Eventually I had him but not for long because his wife had moved on and he now needed another mistress and 6 months after " I HAD HIM"  i found out about her and then I deceided enough is enough.

These guys unfortunately have the ability to treat you so special and be so good to you and with you that you fall for them over and over and over.

Girl, im with a wonderful man now. I' ve even run into him with this new man by my side and i was so shocked and flustered that my b/f didnt know what hit me. I even couldnt believe that after 5 years he' d still had that effect on me, but go back. NEVER in my life.

Do yourself a favour and move on. However difficult it is. You see the pain will never stop, the longing will never stop because he' ll not leave her and you' ll be left to pick up the pieces.

It hurts like hell, I know.

Reply to Bob&#39&nbsp;s Girlfriend
Posted by: babe | 2009-03-20

thanks Real, your advice is appreciated

Reply to babe
Posted by: Mistress 2 | 2009-03-20

Nompie you are on dangerous teritory. Everyone can take from the bible what they want and swop it around. What the word taken means to you may not mean the same in other believes. Don' t make this a God - issue.

Reply to Mistress 2
Posted by: Babe | 2009-03-20

Thanks Bobs GF, at least somebody understands me. I have bene thinking long and hard aboput this and want to end it because it depresses me. I am definately going to tell him its over and for good this time. yes I have also been considering moving to another town and thats the only way I can finally get over him.its going to be hard but I know I have to do it. Thanks again for your advice. And Nompie, yes I know its wrong in Gods eyes. If he loves me he will leave and find me wherever I am. if its not meant to be, then so be it.

Reply to Babe
Posted by: Real | 2009-03-20

Hi Babe
I work for a man who recently left his wife for his mistress. All I can tell you is that his girlfriend is very insecure and tries to control who he talks to and what he does. Why? ... because she obviously knows that one day he will do the same thing to her as he did to his wife. What you sow you will reap, so respect yourself more. You deserve better. Go out there and get someone special who will make you feel no. 1.
Good luck

Reply to Real
Posted by: nompie | 2009-03-20

hi let me tell, aru de child of God? if you ar then you should stop the relationship as soon as now because in front of \god it is a big sin look for love one that one has already taken

Reply to nompie
Posted by: Bob' s Girlfriend | 2009-03-20

Hi there, I feel like I am reading my owns story, there are so many simular stories. Worst thing is you feel special and you think that you are the only one to ever feel like this and love like this. You are not. We all felt like this when we were having an affair with a married men. And you believe he' s unique? That he loves only you like this? And that he' d never feel like this about anyone else?

THINK AGAIN GIRLFRIEND...

Read in the archives and you will see - it is never " meant to happen"  and " he always does love me"  and his " wife does not understand him"  and " he does not even have sex with her anymore"  and and and

He " stays because of the kids"  - OKAY he' s not doing the kids any favours if they are living in a house full of stress and unhappyness and lack of love....this is an old ploy - they use if often - just read up a bit.
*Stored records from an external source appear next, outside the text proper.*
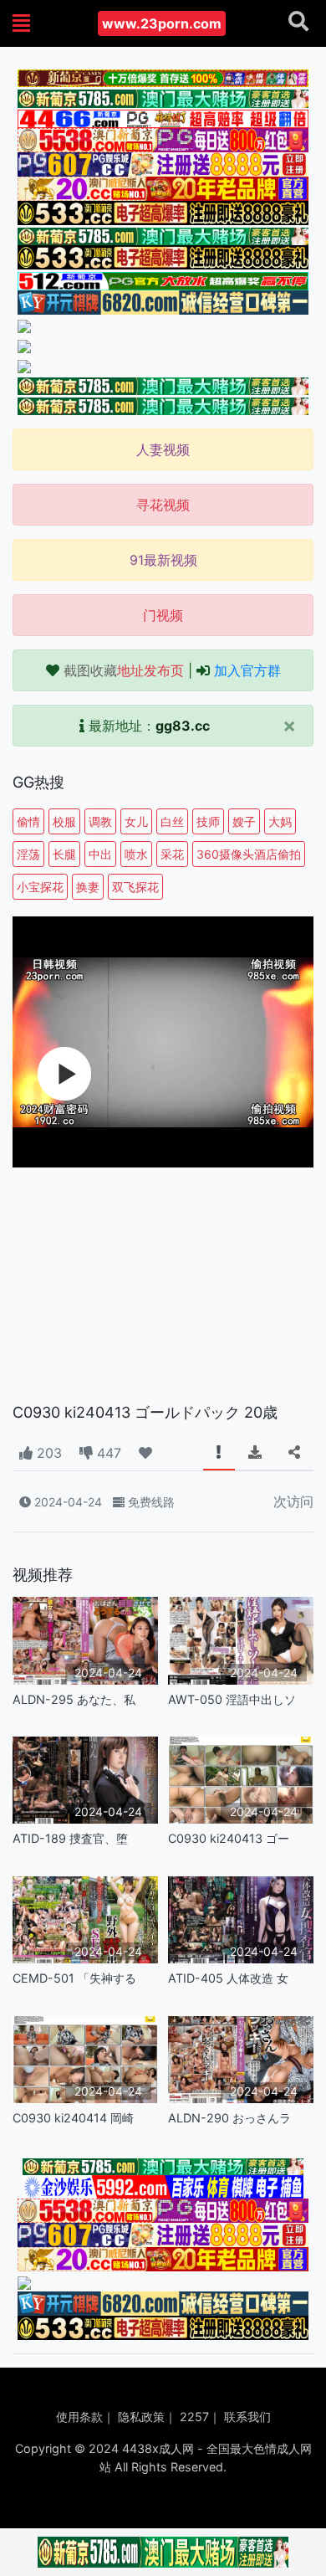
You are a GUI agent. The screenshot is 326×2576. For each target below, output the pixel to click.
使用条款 (79, 2416)
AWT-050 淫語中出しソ (232, 1699)
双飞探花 (135, 887)
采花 (172, 854)
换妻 (87, 887)
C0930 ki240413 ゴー (228, 1838)
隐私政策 (141, 2416)
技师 (208, 821)
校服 (64, 821)
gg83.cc (182, 725)
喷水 (136, 854)
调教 (100, 821)
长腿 (64, 854)
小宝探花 (40, 887)
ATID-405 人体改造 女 (228, 1978)
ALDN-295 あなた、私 (74, 1699)
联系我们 (247, 2416)
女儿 (136, 821)
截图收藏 (124, 670)
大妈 (280, 821)
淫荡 (28, 854)
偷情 (28, 821)
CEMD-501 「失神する (74, 1978)
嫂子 (244, 821)
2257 (194, 2416)
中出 (100, 854)
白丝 (172, 821)
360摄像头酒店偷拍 (248, 854)
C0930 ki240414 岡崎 (73, 2118)
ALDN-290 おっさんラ (229, 2118)
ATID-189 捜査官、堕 (70, 1838)
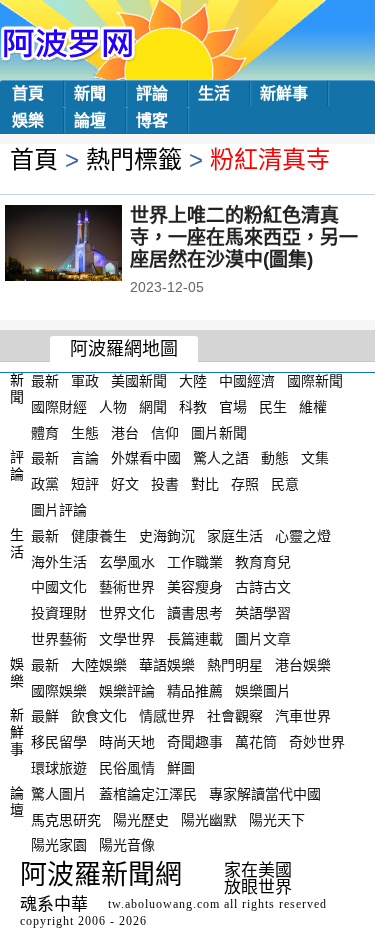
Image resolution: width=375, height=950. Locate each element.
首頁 (28, 93)
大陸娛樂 (99, 665)
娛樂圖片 (263, 690)
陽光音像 (127, 845)
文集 (315, 458)
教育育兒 (263, 561)
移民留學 (59, 742)
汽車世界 (303, 716)
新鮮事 (284, 93)
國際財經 (59, 407)
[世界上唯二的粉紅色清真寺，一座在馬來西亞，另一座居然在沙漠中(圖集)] (90, 245)
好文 (125, 484)
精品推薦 (195, 690)
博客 (152, 120)
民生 (273, 407)
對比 (205, 484)
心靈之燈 (303, 536)
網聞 (153, 407)
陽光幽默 (209, 819)
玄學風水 (127, 561)
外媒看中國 (146, 458)
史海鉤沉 (167, 536)
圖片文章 (263, 639)
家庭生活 (235, 536)
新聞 (90, 93)
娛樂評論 (127, 690)
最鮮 (45, 716)
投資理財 (59, 613)
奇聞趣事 (195, 742)
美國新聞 (139, 381)
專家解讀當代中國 (265, 794)
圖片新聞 (219, 432)
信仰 (165, 432)
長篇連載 (195, 639)
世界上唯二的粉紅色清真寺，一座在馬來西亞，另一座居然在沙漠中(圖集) (244, 237)
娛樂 (28, 120)
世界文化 (127, 613)
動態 (275, 458)
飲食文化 (99, 716)
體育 (45, 432)
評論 (152, 93)
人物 (113, 407)
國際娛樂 (59, 690)
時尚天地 (127, 742)
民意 (285, 484)
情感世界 (167, 716)
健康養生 (99, 536)
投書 (165, 484)
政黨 (45, 484)
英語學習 (263, 613)
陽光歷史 (141, 819)
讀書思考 (195, 613)
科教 (193, 407)
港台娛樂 (303, 665)
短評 (85, 484)
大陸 (193, 381)
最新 (45, 381)
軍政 (85, 381)
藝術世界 (127, 587)
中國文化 (59, 587)
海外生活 (59, 561)
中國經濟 (247, 381)
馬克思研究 (66, 819)
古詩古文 (263, 587)
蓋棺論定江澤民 (148, 794)
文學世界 (127, 639)
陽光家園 (59, 845)
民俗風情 (127, 768)
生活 (214, 93)
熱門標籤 (134, 159)
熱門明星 (235, 665)
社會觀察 (235, 716)
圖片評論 (59, 510)
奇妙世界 (317, 742)
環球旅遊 (59, 768)
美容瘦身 (195, 587)
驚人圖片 (59, 794)
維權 (313, 407)
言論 (85, 458)
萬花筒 (256, 742)
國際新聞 (315, 381)
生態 (85, 432)
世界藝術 (59, 639)
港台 (125, 432)
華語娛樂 (167, 665)
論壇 (90, 120)
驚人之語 (221, 458)
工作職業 (195, 561)
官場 (233, 407)
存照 (245, 484)
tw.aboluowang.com (164, 904)
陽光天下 (277, 819)
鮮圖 (181, 768)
" I am getting tired of waiting for him"  - girl you are going to be waiting for him for the rest of your life and nothing will change I can promise you that NOTHING.

He will never leave her and there will always be excuses.

" finally live the rest of my life with him"  - not going to happen because as soon as he' s with you he' ll get bored with you and you will also not " understand him"  and he' ll start wondering and soon he will have another mistress.

" We make each other very happy"  - which man would not be happy getting sex on demand? of course it makes him happy!

" His spouse knows about us"  - did he tell you this? They always do but let me tell you she does not!

You do not love him to much to leave you CAN - yes I know you have tried and tried but you need to. I did and this man was my whole life - even toda I know I' ve never loved anyone like that. But you know what he did not love me like that.

Move! Change your cell number! Don' t take any calls from him because the moment you listen to him then he has the ability to change your mind. Just put the phone down. EVERYTIME. Also send back whatever flowers or gifts he sends you. If he comes to your house dont open, push the alarm, put the music on high.

Yes it will be painfull and YOU WILL GET OVER HIM, we all do - it just takes damn long. You are also 40? Girl you are not a baby anymore you are wasting away your life!

Mine even told me he' d not have sex with me to prove it' s not about sex...they are so so so clever!

Everyday you have this man in your life is a day you could have been closer to the next man - Mr. Right might just be around the corner.

And how can you trust this man even IF he leave his wife? Hmmmm? You now know what he is capable of....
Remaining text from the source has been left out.